Perhaps you’ve heard about Chuck Lidell’s black belt in Kenpo Karate.
Kenpo is a Japanese martial art of Chinese origin. It teaches self-defense, usually against a single opponent, in a style that emphasizes the employment of many techniques and forms utilizing quick punches, snap kicks, powerful blocks, and energy-efficient movement with well-distributed balance.
And it is known as a killing art.
Whoa! What was that last part?
The last part.
Oh, yeah, the last part. Don’t worry. That’ll make sense soon enough.
So, how did this martial art come to be? How is it different from others in the self-defense game? How did it migrate to the United States and evolve into the various forms of American Kenpo of today?
And how does it translate into the modern fighting world of Mixed Martial Arts?
Well, you’ve come to the right place with all your questions. Let’s dive in!
What’s All This Killing Art Stuff?
Usually, when you hear self-defense, you think, “I’m going to learn how to defend myself and protect my loved ones and stop a bank robber one day.” And you’d be correct on all three.
But in Kenpo, especially American Kenpo, the mentality can be a little different. Yes, it does focus on self-defense. Structure, style, discipline, self-preservation. All that good stuff.
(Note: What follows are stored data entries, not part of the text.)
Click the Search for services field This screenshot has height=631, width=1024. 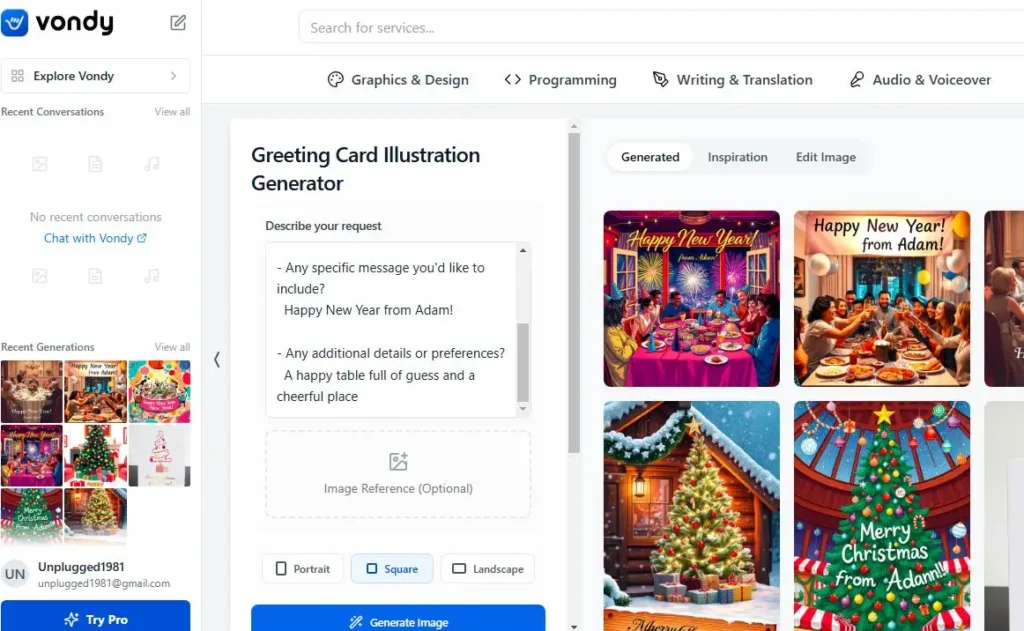(661, 27)
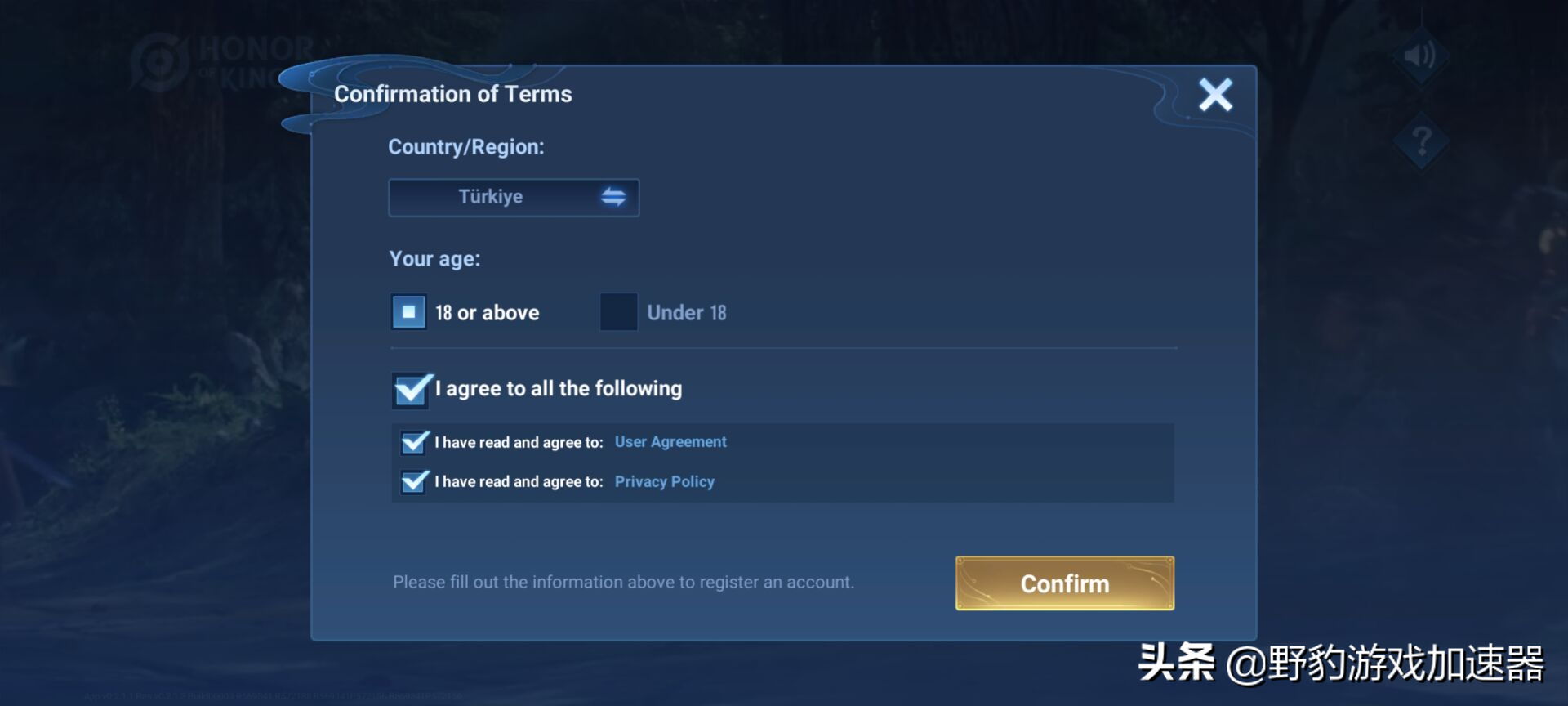The height and width of the screenshot is (706, 1568).
Task: Select the '18 or above' age checkbox
Action: pos(408,312)
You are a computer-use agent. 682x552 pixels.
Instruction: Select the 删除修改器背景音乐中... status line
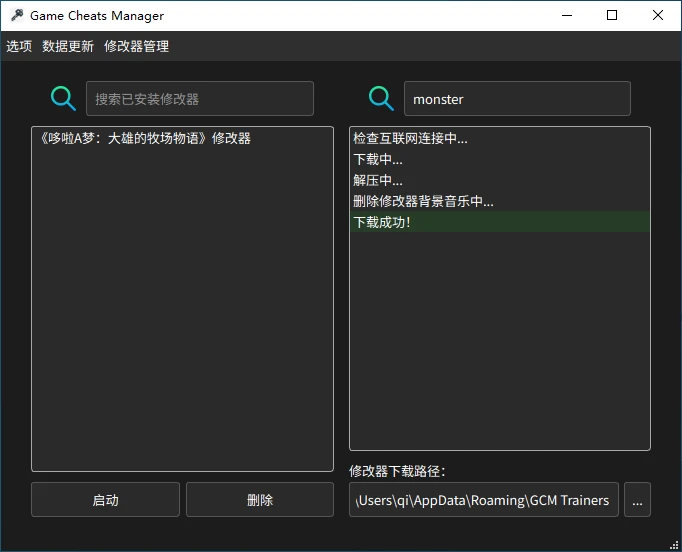(423, 201)
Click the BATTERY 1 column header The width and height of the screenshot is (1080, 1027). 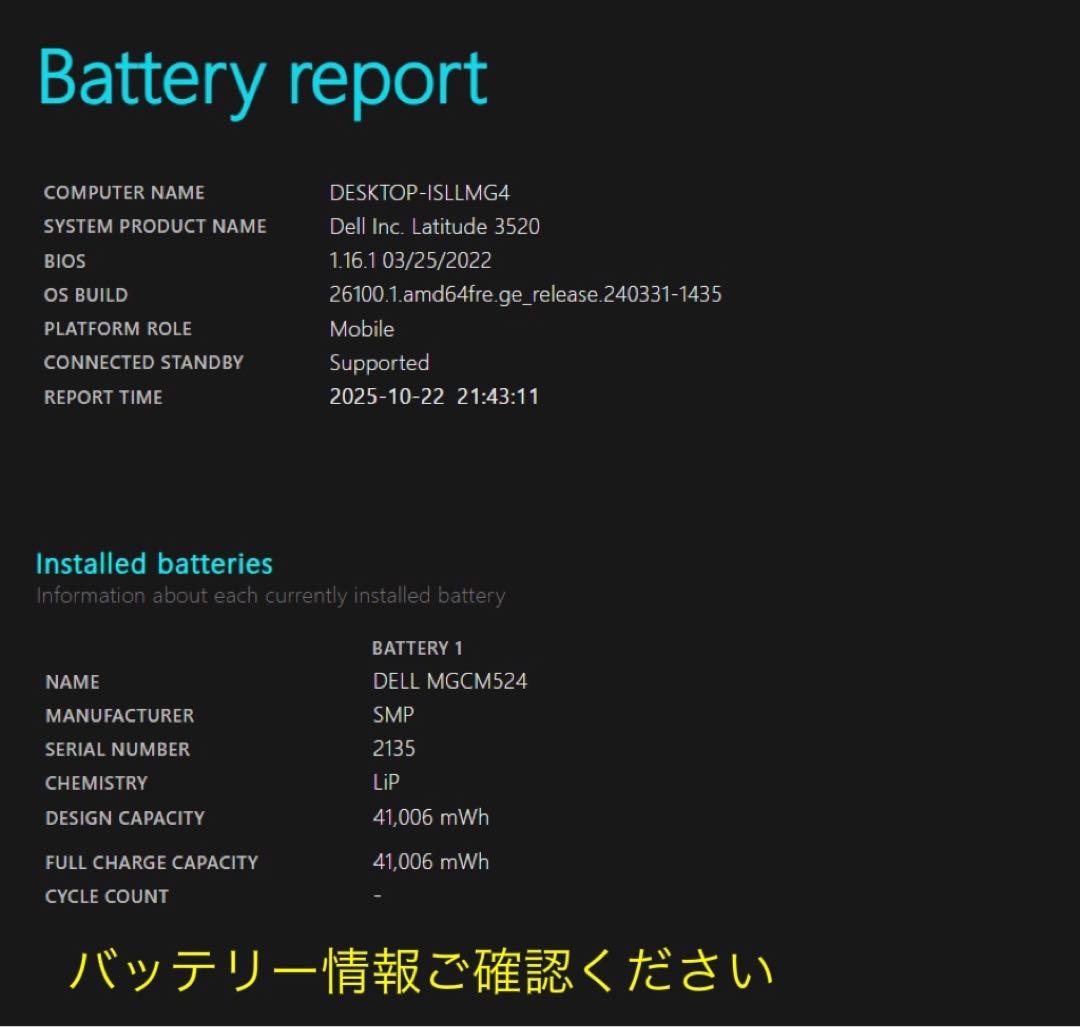pos(417,648)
Yet, it also focuses on the fact that if you have to defend yourself against anything close quarter, well, once engaged, you might as well cause as much damage to your opponent as possible up to, and including, killing them. That’s why some schools of Kenpo (whether they consider themselves Kenpo Jiu-Jitsu or Kenpo Karate) refer to it as “the killing art of self-defense.”
But lots of martial arts do and say the same thing.
True, but Kenpo really emphasizes it, especially in street fighting. Face rakes, eye strikes, throat strikes, knee strikes, devastating low kicks, foot stomps, testicle ripping, oh, and, of course, neck-breaking. If it could teach you to knock out someone’s head with a chop, it would.
They even have katas that allow you to meditate on maiming in close-quarter combat in fluid, circular movements, and thought-filled motions.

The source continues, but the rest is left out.